• **EXERCISE DATA**
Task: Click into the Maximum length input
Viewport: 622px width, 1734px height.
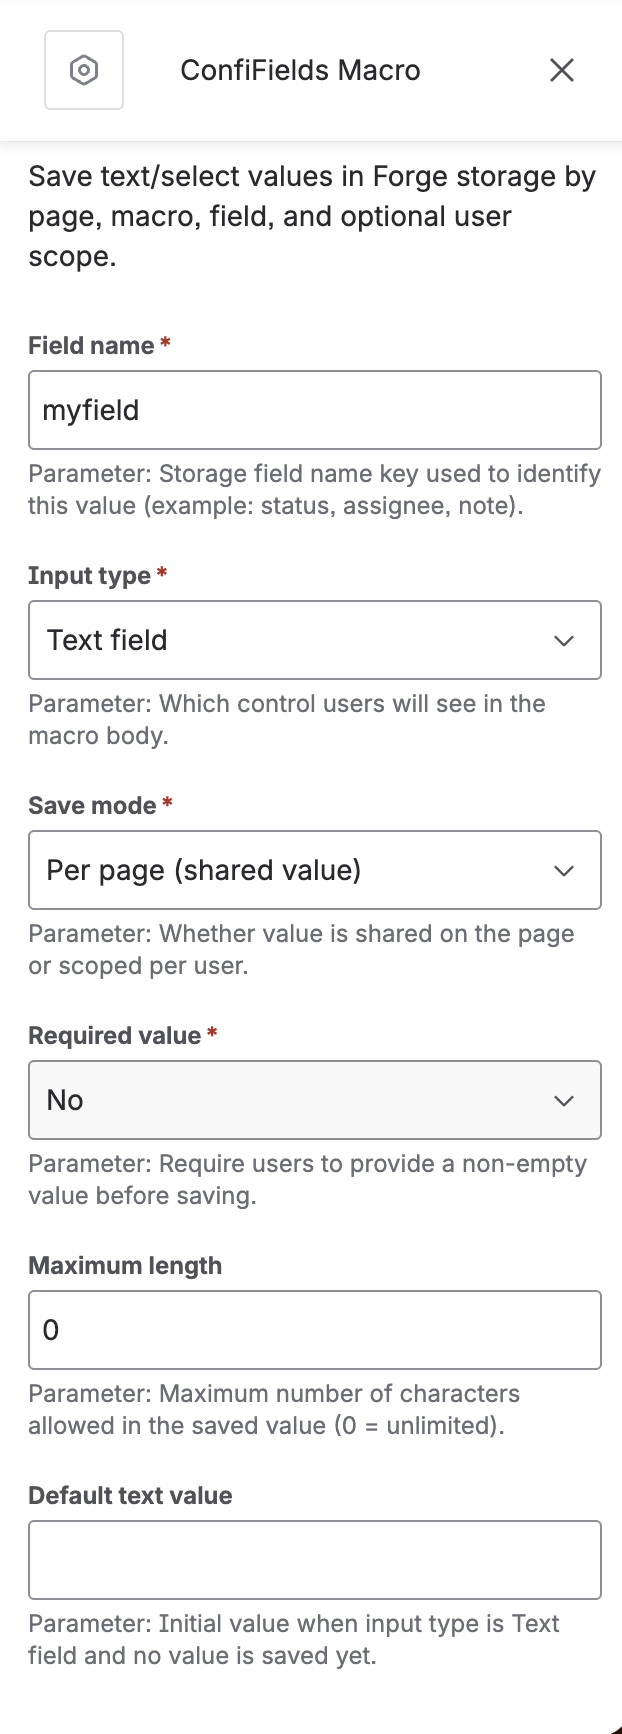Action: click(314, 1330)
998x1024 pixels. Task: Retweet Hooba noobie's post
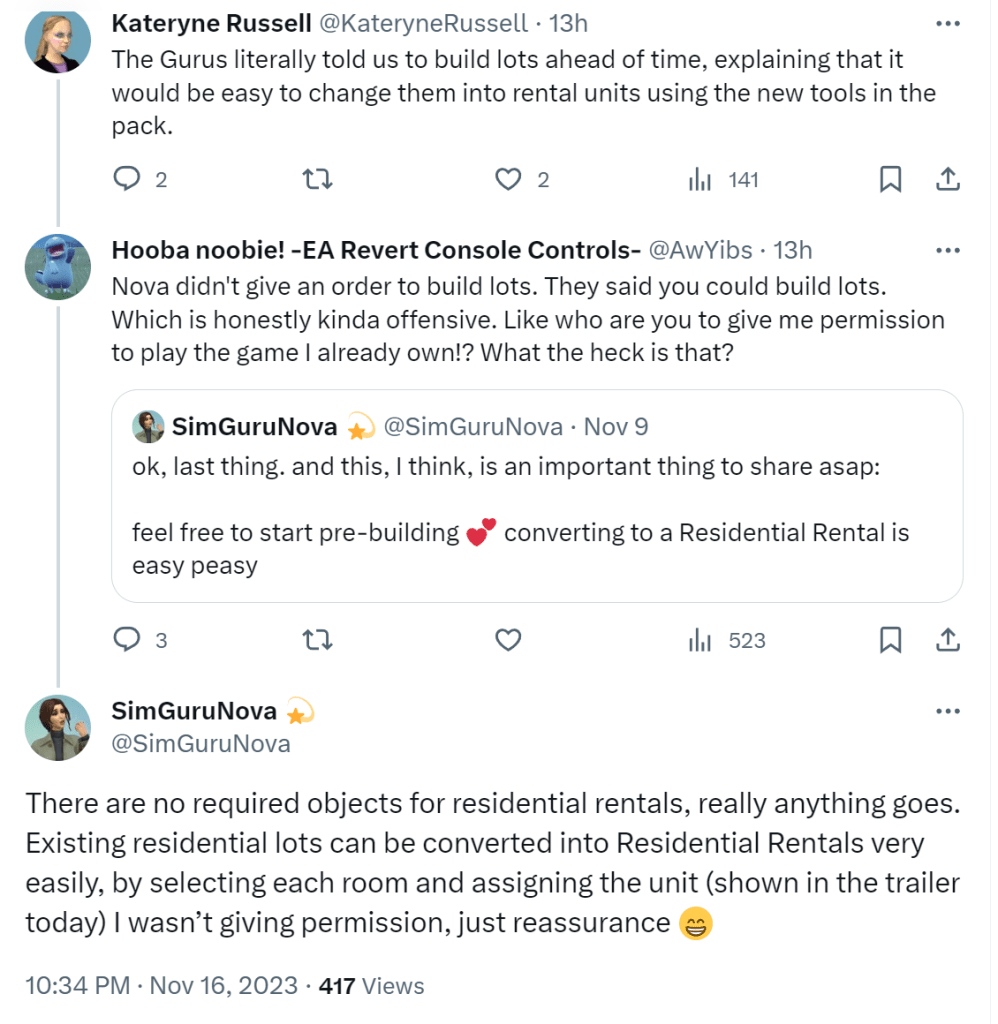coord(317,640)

• **PROBLEM REQUIREMENTS**
What is needed is an exact copy of the entries above, with no images in it.

• **THE ANSWER**
Task: Click into the Maximum length input
Viewport: 622px width, 1734px height.
Action: click(314, 1330)
998x1024 pixels. Task: Retweet Hooba noobie's post
coord(317,640)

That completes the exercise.